By: Efren Ll. Cruz, January 31st, 2013 12:57 AM

Question: I have heard a lot about the benefits of investing in mutual funds. But I do not know where to begin. Can you give me advice on the process of choosing a mutual fund?—Sent through Ya!man mobile app’s “Ask an Expert”

Answer: Thank you for allowing me to share your question. To simplify matters, let’s break up my answers into two categories:

Know yourself

You probably would have gone to a clothes shop looking to buy the latest fashion in outfits. You may have heard about this latest fashion from your friends, social networking sites, or read about it in the newspaper or magazine. You may have tried on that outfit only to find out that it did not suit you. It simply is not you.

The same is true with buying mutual funds. It may be the latest craze but it is you who will determine if it or its variations will suit you.

What you are investing in and what risks you are willing to take determine who you are as an investor. If you are the type who is looking for above-average returns from long-term investments and/or is willing to accept sizable losses on your funds, you are the aggressive type of investor. Bond, balanced and equity invested mutual funds, especially those that are actively traded, will suit you well.

If you are looking for moderate and, more or less, steady returns on your money with minimal to moderate risk, you are the conservative type. You will be better off with the not so actively traded bond funds and perhaps money market funds.

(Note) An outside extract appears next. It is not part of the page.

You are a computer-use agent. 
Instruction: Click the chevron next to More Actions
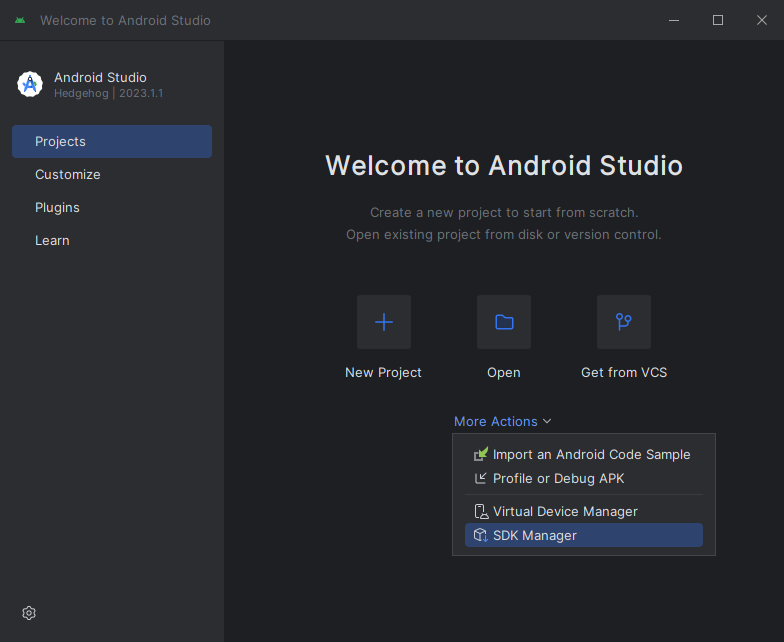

Who you are as an investor can also be determined by your life event stage, whether you are still single and just starting a career, raising a family, preparing for retirement or spending down and/or passing on your wealth in retirement. Typically, the younger a person is, the more aggressive he will be in terms of return targets and risk preference.

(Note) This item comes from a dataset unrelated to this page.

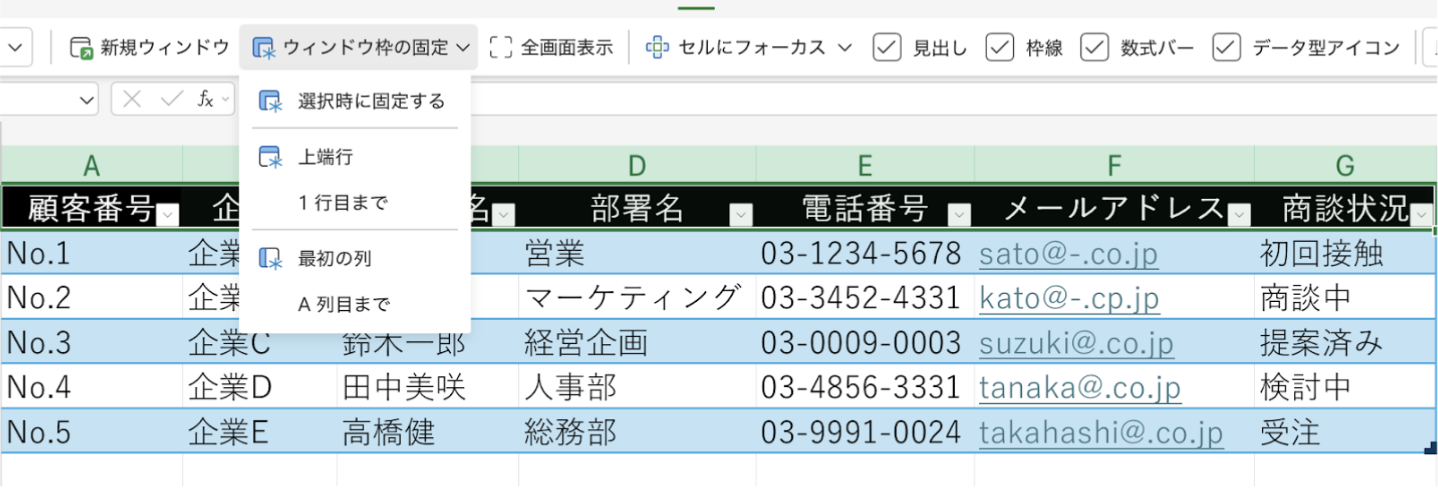Toggle the Gridlines (枠線) checkbox
The width and height of the screenshot is (1438, 500).
click(x=1000, y=47)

Knowing who you are as an investor also requires that you articulate and quantify what you are investing in and the levels of risk you are willing to take.

A professional adviser like a registered financial planner, or RFP, can help you with this process.

Know the fund

If you visit www.pifa.com.ph/factsfignavps.asp, the website of Philippine mutual funds, you will see that ALL Philippine mutual funds are already categorized according to their investment objectives. You will also see their current selling prices or net asset value per share (NAVPS) together with their investment performance on a year-to-date basis as well as rolling one-, three- and five-year bases.

The returns posted are on a gross annual compounded basis as they still have to take into account your entry (sales) and exit (redemption) fees, if applicable. It is also important to note that if you already own mutual funds, the investment returns posted are not yours. Your return is the quotient arrived at by dividing the current NAVPS of your fund, less applicable exit fees, by your cost of acquisition, inclusive of entry fees you paid.

If you are still looking for a fund to buy and you see one you like in the Philippine mutual fund website, go ahead and click the name of the fund and you will be brought to the page containing that fund’s contact details. Contact the fund or visit their website and ask for their prospectus. By SEC regulation, all prospective investors in mutual funds must be provided a prospectus prior to investing.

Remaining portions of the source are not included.